How to parse the HTML of a website with PowerShell

Tags:

I am trying to retrieve some information about a website, I want to look for a specific tag/class and then return the contained text value (innerHTML). This is what I have so far

$request = Invoke-WebRequest -Uri $url -UseBasicParsing
$HTML = New-Object -Com "HTMLFile"
$src = $request.RawContent
$HTML.write($src)


foreach ($obj in $HTML.all) { 
    $obj.getElementsByClassName('some-class-name') 
}

I think there is a problem with converting the HTML into the HTML object, since I see a lot of undefined properties and empty results when I'm trying to "Select-Object" them.

So after spending two days, how am I supposed to parse HTML with Powershell?

I can't use IHTMLDocument2 methods, since I don't have Office installed (Unable to use IHTMLDocument2)
I can't use the Invoke-Webrequest without -UseBasicParsing since the Powershell hangs and spawns additional windows while accessing the ParsedHTML property (parsedhtml doesnt respond anymore and Using Invoke-Webrequest in PowerShell 3.0 spawns a Windows Security Warning)

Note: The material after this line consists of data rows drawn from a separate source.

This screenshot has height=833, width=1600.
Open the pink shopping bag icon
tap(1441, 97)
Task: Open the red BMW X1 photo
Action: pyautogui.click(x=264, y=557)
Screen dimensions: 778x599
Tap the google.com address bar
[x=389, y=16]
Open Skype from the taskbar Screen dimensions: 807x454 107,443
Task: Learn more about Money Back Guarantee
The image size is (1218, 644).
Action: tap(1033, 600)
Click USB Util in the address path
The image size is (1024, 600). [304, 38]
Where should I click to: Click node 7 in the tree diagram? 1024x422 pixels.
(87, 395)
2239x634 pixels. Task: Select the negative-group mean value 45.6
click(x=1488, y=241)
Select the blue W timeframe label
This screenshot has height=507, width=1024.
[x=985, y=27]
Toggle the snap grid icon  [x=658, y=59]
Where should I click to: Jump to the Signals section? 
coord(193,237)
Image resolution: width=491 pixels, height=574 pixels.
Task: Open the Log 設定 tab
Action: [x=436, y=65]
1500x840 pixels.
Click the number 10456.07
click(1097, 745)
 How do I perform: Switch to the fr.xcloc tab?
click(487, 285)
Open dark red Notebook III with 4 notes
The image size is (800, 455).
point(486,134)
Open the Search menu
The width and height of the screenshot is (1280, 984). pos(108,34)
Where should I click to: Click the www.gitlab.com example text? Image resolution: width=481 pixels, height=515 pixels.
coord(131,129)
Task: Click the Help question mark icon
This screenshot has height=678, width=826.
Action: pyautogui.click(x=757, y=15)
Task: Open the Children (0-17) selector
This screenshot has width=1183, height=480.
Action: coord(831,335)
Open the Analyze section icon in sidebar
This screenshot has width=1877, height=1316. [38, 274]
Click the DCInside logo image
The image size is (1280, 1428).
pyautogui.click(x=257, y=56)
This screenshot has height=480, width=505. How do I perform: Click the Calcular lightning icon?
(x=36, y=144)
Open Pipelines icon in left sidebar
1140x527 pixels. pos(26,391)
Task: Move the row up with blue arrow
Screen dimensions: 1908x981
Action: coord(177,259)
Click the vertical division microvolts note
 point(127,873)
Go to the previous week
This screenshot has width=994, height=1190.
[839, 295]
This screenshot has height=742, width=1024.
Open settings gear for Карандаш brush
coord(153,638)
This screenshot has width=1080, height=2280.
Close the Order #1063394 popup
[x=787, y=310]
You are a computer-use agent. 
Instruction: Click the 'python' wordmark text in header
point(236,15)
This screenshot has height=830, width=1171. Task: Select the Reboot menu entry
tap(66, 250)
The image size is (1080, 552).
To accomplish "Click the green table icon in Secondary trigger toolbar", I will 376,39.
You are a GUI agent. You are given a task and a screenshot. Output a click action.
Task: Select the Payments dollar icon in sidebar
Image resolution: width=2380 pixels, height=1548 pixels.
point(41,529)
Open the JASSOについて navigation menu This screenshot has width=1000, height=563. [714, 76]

So since parsing HTML with regex is such a big no-no, how do I do it otherwise? Nothing seems to work.

718

asked Jun 28 '19 14:06

Jan

2 Answers

Since noone else has posted an answer, I managed to get a working solution with the following code:

$request = Invoke-WebRequest -Uri $URL -UseBasicParsing
$HTML = New-Object -Com "HTMLFile"
[string]$htmlBody = $request.Content
$HTML.write([ref]$htmlBody)
$filter = $HTML.getElementsByClassName($htmlClassName)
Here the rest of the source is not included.